Saito Eiko, Sato Shinji, Nogi Shinichi, Sasaki Noriko, Chinen Naofumi, Honda Kiri, Wakabayashi Takayuki, Yamada Chiho, Nakamura Naoya, Suzuki Yasuo
Division of Rheumatology, Department of Internal Medicine, Tokai University School of Medicine, 142 Shimokasuya, Isehara 160-8582, Japan.
Department of Pathology, Tokai University School of Medicine, 142 Shimokasuya, Isehara 160-8582, Japan.
Case Rep Rheumatol. 2014;2014:386328. doi: 10.1155/2014/386328. Epub 2014 Apr 15.

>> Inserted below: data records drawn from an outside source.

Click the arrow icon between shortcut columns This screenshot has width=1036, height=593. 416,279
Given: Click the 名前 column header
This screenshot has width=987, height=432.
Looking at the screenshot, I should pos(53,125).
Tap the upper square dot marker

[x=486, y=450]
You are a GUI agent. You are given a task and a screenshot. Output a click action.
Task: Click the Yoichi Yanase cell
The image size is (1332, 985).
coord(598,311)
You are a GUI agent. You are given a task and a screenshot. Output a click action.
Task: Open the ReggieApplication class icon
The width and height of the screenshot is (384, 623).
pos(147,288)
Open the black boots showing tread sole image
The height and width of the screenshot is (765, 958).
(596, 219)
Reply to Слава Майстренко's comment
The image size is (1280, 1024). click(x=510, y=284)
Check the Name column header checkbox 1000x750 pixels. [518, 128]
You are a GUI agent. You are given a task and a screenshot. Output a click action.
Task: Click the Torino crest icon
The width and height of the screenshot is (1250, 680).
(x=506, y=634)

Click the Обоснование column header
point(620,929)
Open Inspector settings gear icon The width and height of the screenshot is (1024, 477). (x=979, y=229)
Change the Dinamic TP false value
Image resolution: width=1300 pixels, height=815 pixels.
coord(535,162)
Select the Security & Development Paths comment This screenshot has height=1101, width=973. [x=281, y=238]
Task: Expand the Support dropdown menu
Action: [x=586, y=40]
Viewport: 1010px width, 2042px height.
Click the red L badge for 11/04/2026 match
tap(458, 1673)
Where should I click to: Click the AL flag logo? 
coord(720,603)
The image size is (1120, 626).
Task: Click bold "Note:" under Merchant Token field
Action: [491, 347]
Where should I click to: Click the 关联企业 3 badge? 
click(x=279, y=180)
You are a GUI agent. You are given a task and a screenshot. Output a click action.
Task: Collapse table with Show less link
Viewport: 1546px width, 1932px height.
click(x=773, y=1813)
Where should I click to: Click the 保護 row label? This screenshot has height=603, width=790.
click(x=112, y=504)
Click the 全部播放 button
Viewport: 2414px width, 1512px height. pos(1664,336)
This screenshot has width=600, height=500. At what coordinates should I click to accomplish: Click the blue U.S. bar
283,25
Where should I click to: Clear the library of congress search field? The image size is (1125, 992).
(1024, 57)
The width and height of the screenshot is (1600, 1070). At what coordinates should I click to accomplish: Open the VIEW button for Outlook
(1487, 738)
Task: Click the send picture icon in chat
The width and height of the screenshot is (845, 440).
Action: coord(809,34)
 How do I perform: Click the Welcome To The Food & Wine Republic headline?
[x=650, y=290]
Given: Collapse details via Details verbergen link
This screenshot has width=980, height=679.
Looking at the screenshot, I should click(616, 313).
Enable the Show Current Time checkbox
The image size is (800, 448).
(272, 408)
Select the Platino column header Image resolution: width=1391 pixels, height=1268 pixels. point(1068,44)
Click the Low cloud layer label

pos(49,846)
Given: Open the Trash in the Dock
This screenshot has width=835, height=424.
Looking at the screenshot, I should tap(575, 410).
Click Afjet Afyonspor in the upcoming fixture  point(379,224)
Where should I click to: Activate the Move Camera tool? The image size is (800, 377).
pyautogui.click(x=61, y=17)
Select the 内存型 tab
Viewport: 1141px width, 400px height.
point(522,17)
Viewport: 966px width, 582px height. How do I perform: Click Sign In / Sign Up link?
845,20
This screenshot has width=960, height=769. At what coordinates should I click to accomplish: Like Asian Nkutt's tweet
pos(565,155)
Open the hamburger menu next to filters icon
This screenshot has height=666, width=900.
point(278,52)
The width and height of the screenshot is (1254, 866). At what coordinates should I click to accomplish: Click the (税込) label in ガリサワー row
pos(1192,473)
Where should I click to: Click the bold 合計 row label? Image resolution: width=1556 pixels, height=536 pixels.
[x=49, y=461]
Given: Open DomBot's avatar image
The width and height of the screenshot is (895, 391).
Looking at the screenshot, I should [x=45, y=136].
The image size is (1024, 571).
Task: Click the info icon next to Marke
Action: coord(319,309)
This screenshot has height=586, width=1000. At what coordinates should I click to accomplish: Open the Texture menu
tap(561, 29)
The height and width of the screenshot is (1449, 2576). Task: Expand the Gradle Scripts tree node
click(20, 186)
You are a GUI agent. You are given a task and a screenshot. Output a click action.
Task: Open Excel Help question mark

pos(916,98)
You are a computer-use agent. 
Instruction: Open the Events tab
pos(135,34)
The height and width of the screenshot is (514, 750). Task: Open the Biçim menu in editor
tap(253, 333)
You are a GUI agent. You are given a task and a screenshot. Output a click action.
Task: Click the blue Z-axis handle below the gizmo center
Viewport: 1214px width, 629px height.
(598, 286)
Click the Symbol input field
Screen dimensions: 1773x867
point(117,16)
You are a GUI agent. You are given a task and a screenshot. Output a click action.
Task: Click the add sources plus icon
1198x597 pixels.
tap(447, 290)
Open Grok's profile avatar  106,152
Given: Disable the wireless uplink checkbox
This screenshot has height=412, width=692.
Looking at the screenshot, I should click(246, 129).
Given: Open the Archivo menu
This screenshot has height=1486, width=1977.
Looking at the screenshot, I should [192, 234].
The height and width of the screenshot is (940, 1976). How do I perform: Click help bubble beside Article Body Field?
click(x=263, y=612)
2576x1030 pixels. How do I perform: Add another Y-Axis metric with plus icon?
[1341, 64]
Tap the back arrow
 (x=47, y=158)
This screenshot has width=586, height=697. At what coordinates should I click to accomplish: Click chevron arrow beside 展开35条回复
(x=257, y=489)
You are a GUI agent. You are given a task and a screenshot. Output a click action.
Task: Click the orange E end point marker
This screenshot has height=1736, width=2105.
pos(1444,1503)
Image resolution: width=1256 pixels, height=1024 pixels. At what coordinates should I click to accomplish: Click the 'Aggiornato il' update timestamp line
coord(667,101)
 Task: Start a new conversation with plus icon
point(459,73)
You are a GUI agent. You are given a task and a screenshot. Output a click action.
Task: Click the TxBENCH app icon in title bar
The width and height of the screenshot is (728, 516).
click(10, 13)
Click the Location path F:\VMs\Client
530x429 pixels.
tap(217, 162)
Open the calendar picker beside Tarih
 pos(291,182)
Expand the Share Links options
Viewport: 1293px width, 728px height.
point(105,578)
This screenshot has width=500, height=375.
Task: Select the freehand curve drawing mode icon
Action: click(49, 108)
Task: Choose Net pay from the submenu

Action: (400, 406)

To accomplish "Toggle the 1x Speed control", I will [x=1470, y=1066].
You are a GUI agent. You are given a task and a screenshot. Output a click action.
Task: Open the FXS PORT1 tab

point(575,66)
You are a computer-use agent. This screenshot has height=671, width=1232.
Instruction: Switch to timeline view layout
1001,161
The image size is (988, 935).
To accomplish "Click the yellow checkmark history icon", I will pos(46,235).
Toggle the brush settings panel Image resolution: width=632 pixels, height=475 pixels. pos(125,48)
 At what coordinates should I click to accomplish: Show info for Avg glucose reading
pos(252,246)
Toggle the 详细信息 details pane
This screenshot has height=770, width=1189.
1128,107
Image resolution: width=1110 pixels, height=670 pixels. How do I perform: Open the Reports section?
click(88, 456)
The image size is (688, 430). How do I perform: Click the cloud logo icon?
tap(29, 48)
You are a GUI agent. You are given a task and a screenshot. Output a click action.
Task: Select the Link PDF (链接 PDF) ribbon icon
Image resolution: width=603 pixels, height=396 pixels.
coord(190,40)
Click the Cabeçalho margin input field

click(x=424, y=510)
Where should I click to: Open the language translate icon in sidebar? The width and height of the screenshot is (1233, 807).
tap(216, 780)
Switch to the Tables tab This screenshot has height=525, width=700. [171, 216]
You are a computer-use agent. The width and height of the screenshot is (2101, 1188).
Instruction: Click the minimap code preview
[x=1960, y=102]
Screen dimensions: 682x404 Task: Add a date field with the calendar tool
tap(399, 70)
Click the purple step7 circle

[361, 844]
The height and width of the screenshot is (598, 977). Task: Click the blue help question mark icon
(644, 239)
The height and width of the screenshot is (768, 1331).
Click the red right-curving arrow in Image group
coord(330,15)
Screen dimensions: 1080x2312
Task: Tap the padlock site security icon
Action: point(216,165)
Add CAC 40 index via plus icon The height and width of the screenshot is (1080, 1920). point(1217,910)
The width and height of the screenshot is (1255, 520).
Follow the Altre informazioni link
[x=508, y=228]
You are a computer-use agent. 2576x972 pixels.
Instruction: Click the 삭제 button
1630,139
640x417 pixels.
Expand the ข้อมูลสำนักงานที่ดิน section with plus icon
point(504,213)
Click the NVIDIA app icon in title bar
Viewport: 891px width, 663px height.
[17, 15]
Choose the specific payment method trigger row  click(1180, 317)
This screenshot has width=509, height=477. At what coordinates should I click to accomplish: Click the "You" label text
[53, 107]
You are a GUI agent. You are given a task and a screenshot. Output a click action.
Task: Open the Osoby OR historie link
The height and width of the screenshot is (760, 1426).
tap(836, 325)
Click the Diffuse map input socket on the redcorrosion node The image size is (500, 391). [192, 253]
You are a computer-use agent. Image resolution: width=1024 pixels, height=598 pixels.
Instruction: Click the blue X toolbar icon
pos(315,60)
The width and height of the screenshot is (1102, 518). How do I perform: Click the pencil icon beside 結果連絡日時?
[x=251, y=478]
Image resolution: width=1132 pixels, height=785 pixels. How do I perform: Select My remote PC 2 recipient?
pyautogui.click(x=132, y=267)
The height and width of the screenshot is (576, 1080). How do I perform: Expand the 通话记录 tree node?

A 57-year-old woman with rheumatoid arthritis (RA) and limited systemic sclerosis (lSSc) was suspected to have lymphadenopathy and primary biliary cirrhosis (PBC). Lymph node biopsy showed reactive follicular lymphadenopathy with intrafollicular plasmacyte infiltration that was interleukin-6 positive by immunohistostaining. Because of gradually worsening arthritis, tocilizumab was administered and arthritis improved markedly. Interestingly, lymphadenopathy and PBC improved simultaneously. This suggested that interleukin-6 might play an important role in reactive lymphadenopathy and PBC associated with RA/lSSc.
一名患有类风湿关节炎(RA)和局限性系统性硬化症(lSSc)的57岁女性被怀疑有淋巴结病和原发性胆汁性肝硬化(PBC)。淋巴结活检显示反应性滤泡性淋巴结病,伴有滤泡内浆细胞浸润,免疫组化染色显示白细胞介素-6呈阳性。由于关节炎逐渐加重,给予托珠单抗治疗,关节炎明显改善。有趣的是,淋巴结病和PBC同时改善。这表明白细胞介素-6可能在与RA/lSSc相关的反应性淋巴结病和PBC中起重要作用。